Solution and Explanation

Step 1: Write down F(x).
Since F(x) has roots -2, -1, 1, 2 and integer coefficients with no common factor, the simplest such polynomial is:
\[ F(x) = (x+2)(x+1)(x-1)(x-2) \]
Any other valid F(x) would just be an integer multiple of this one, and multiplying by anything bigger than 1 would add back a common factor, which is not allowed. So this is the F(x) meant here.

Step 2: Write F(p) as a product of four numbers around p.
\[ F(p) = (p-2)(p-1)(p+1)(p+2) \]
Since p is a prime bigger than 97, p is odd and is not divisible by 2, 3 or 5.

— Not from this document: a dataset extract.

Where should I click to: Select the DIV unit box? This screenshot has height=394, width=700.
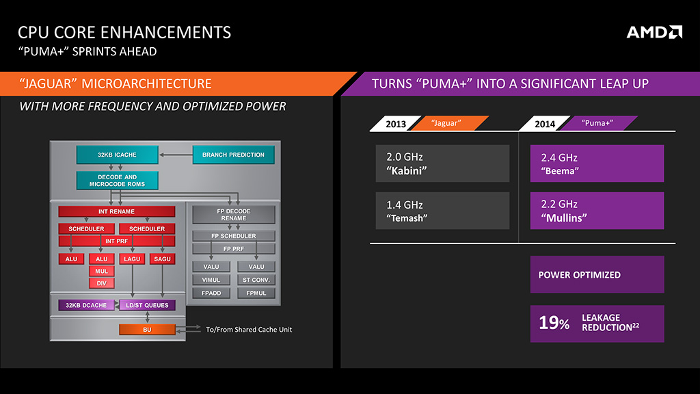[101, 283]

Step 3: Find the guaranteed power of 2.
Since p is odd, \(p-1\) and \(p+1\) are both even, and they are two consecutive even numbers, so one of them is divisible by 4. That means \((p-1)(p+1)\) always contributes at least \(2 \times 4 = 8\), that is \(2^3\), to the product. \(p-2\) and \(p+2\) stay odd, so they add nothing more to this count.

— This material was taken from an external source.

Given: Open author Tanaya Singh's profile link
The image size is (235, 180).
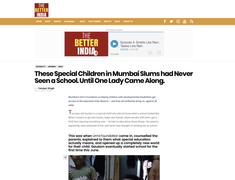Looking at the screenshot, I should (x=46, y=88).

Step 4: Find the guaranteed power of 3.
Since p is not divisible by 3, p leaves remainder 1 or 2 when divided by 3. If \(p \equiv 1 \pmod 3\), then \(p-1\) and \(p+2\) are both divisible by 3. If \(p \equiv 2 \pmod 3\), then \(p+1\) and \(p-2\) are both divisible by 3. Either way, exactly two of the four factors carry a factor of 3, so the product always has at least \(3^2 = 9\).

Step 5: Find the guaranteed power of 5.
Since p is not divisible by 5, p leaves remainder 1, 2, 3 or 4 when divided by 5, and exactly one of \(p-2, p-1, p+1, p+2\) matches the residue that is divisible by 5. So the product is always divisible by 5, but there is no guarantee of a second factor of 5 for every such p.

Step 6: Combine and check tightness.
Multiplying the guaranteed pieces: \(2^3 \times 3^2 \times 5 = 8 \times 9 \times 5 = 360\). Testing this on actual primes such as p = 101 and p = 103 shows the product is always a multiple of 360, but not always a multiple of anything bigger, since the extra power of 3 or 2 seen for one prime drops back down for another, so 360 is the true largest guaranteed divisor.

Final Answer:
\[ \boxed{360} \]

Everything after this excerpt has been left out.